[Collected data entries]
((

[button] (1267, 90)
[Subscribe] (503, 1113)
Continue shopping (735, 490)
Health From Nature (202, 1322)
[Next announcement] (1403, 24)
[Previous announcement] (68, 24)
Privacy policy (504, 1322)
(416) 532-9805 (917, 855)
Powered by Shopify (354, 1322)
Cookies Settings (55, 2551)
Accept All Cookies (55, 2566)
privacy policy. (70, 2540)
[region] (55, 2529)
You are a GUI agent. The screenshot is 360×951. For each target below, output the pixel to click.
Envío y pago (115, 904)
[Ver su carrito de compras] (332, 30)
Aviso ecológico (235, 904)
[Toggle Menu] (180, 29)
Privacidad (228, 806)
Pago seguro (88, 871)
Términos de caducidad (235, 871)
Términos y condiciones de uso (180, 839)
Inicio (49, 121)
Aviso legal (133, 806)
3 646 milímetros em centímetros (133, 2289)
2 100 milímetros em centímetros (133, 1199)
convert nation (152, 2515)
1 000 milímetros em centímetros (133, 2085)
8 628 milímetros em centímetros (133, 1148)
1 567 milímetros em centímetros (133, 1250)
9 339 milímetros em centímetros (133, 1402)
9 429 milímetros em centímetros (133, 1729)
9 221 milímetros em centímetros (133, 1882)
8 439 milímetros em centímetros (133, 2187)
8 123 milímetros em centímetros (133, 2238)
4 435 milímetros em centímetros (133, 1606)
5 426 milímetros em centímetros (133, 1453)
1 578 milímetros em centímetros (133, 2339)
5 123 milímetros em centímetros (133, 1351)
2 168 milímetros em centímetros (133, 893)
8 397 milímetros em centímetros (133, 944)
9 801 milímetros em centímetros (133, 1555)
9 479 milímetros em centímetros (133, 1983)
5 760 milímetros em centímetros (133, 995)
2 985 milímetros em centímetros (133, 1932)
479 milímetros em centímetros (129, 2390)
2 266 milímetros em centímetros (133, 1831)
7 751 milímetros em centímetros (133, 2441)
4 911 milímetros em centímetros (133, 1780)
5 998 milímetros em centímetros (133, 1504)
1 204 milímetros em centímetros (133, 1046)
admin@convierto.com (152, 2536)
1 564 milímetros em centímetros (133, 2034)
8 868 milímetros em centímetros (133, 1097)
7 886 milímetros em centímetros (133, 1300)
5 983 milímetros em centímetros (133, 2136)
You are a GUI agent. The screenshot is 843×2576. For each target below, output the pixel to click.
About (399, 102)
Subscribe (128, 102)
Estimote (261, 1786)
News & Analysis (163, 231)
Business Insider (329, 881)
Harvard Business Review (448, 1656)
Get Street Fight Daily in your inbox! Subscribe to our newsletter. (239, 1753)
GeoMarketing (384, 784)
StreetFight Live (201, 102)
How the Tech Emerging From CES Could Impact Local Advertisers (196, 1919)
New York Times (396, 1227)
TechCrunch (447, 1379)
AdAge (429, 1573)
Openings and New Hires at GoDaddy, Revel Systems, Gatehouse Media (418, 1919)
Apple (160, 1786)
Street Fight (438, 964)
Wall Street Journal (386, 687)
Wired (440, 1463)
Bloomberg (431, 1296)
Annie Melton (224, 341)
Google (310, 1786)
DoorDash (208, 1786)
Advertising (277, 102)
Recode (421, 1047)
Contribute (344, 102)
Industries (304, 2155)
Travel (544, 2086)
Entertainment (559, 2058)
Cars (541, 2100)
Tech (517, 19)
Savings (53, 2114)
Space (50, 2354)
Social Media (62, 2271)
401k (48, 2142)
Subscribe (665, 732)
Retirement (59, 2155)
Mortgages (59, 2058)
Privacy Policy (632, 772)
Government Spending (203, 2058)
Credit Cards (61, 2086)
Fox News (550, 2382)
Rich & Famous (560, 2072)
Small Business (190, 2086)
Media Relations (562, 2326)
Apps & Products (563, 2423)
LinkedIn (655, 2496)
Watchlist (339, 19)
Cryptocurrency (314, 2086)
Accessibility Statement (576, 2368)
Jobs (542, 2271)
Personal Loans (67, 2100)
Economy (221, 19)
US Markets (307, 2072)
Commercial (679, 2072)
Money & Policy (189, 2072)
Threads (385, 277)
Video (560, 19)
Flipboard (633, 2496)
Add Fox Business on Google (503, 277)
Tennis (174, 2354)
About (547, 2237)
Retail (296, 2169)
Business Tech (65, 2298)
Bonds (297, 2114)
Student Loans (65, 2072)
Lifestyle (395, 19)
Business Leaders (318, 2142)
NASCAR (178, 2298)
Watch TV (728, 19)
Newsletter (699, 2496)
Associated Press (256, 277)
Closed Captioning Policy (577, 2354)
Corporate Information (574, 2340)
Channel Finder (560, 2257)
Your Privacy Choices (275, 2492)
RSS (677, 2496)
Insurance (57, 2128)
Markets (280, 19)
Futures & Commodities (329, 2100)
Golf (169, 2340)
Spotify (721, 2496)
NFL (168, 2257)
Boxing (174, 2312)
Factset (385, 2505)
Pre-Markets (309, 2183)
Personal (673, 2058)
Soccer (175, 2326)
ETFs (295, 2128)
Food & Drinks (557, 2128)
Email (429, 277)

))

## Aim of the exercise
Make a precise copy of the records in their entirety.

## Solution to the exercise
[button] (1267, 90)
[Subscribe] (503, 1113)
Continue shopping (735, 490)
Health From Nature (202, 1322)
[Next announcement] (1403, 24)
[Previous announcement] (68, 24)
Privacy policy (504, 1322)
(416) 532-9805 (917, 855)
Powered by Shopify (354, 1322)
Cookies Settings (55, 2551)
Accept All Cookies (55, 2566)
privacy policy. (70, 2540)
[region] (55, 2529)
You are a GUI agent. The screenshot is 360×951. For each target below, output the pixel to click.
Envío y pago (115, 904)
[Ver su carrito de compras] (332, 30)
Aviso ecológico (235, 904)
[Toggle Menu] (180, 29)
Privacidad (228, 806)
Pago seguro (88, 871)
Términos de caducidad (235, 871)
Términos y condiciones de uso (180, 839)
Inicio (49, 121)
Aviso legal (133, 806)
3 646 milímetros em centímetros (133, 2289)
2 100 milímetros em centímetros (133, 1199)
convert nation (152, 2515)
1 000 milímetros em centímetros (133, 2085)
8 628 milímetros em centímetros (133, 1148)
1 567 milímetros em centímetros (133, 1250)
9 339 milímetros em centímetros (133, 1402)
9 429 milímetros em centímetros (133, 1729)
9 221 milímetros em centímetros (133, 1882)
8 439 milímetros em centímetros (133, 2187)
8 123 milímetros em centímetros (133, 2238)
4 435 milímetros em centímetros (133, 1606)
5 426 milímetros em centímetros (133, 1453)
1 578 milímetros em centímetros (133, 2339)
5 123 milímetros em centímetros (133, 1351)
2 168 milímetros em centímetros (133, 893)
8 397 milímetros em centímetros (133, 944)
9 801 milímetros em centímetros (133, 1555)
9 479 milímetros em centímetros (133, 1983)
5 760 milímetros em centímetros (133, 995)
2 985 milímetros em centímetros (133, 1932)
479 milímetros em centímetros (129, 2390)
2 266 milímetros em centímetros (133, 1831)
7 751 milímetros em centímetros (133, 2441)
4 911 milímetros em centímetros (133, 1780)
5 998 milímetros em centímetros (133, 1504)
1 204 milímetros em centímetros (133, 1046)
admin@convierto.com (152, 2536)
1 564 milímetros em centímetros (133, 2034)
8 868 milímetros em centímetros (133, 1097)
7 886 milímetros em centímetros (133, 1300)
5 983 milímetros em centímetros (133, 2136)
You are a GUI agent. The screenshot is 843×2576. For each target below, output the pixel to click.
About (399, 102)
Subscribe (128, 102)
Estimote (261, 1786)
News & Analysis (163, 231)
Business Insider (329, 881)
Harvard Business Review (448, 1656)
Get Street Fight Daily in your inbox! Subscribe to our newsletter. (239, 1753)
GeoMarketing (384, 784)
StreetFight Live (201, 102)
How the Tech Emerging From CES Could Impact Local Advertisers (196, 1919)
New York Times (396, 1227)
TechCrunch (447, 1379)
AdAge (429, 1573)
Openings and New Hires at GoDaddy, Revel Systems, Gatehouse Media (418, 1919)
Apple (160, 1786)
Street Fight (438, 964)
Wall Street Journal (386, 687)
Wired (440, 1463)
Bloomberg (431, 1296)
Annie Melton (224, 341)
Google (310, 1786)
DoorDash (208, 1786)
Advertising (277, 102)
Recode (421, 1047)
Contribute (344, 102)
Industries (304, 2155)
Travel (544, 2086)
Entertainment (559, 2058)
Cars (541, 2100)
Tech (517, 19)
Savings (53, 2114)
Space (50, 2354)
Social Media (62, 2271)
401k (48, 2142)
Subscribe (665, 732)
Retirement (59, 2155)
Mortgages (59, 2058)
Privacy Policy (632, 772)
Government Spending (203, 2058)
Credit Cards (61, 2086)
Fox News (550, 2382)
Rich & Famous (560, 2072)
Small Business (190, 2086)
Media Relations (562, 2326)
Apps & Products (563, 2423)
LinkedIn (655, 2496)
Watchlist (339, 19)
Cryptocurrency (314, 2086)
Accessibility Statement (576, 2368)
Jobs (542, 2271)
Personal Loans (67, 2100)
Economy (221, 19)
US Markets (307, 2072)
Commercial (679, 2072)
Money & Policy (189, 2072)
Threads (385, 277)
Video (560, 19)
Flipboard (633, 2496)
Add Fox Business on Google (503, 277)
Tennis (174, 2354)
About (547, 2237)
Retail (296, 2169)
Business Tech (65, 2298)
Bonds (297, 2114)
Student Loans (65, 2072)
Lifestyle (395, 19)
Business Leaders (318, 2142)
NASCAR (178, 2298)
Watch TV (728, 19)
Newsletter (699, 2496)
Associated Press (256, 277)
Closed Captioning Policy (577, 2354)
Corporate Information (574, 2340)
Channel Finder (560, 2257)
Your Privacy Choices (275, 2492)
RSS (677, 2496)
Insurance (57, 2128)
Markets (280, 19)
Futures & Commodities (329, 2100)
Golf (169, 2340)
Spotify (721, 2496)
NFL (168, 2257)
Boxing (174, 2312)
Factset (385, 2505)
Pre-Markets (309, 2183)
Personal (673, 2058)
Soccer (175, 2326)
ETFs (295, 2128)
Food & Drinks (557, 2128)
Email (429, 277)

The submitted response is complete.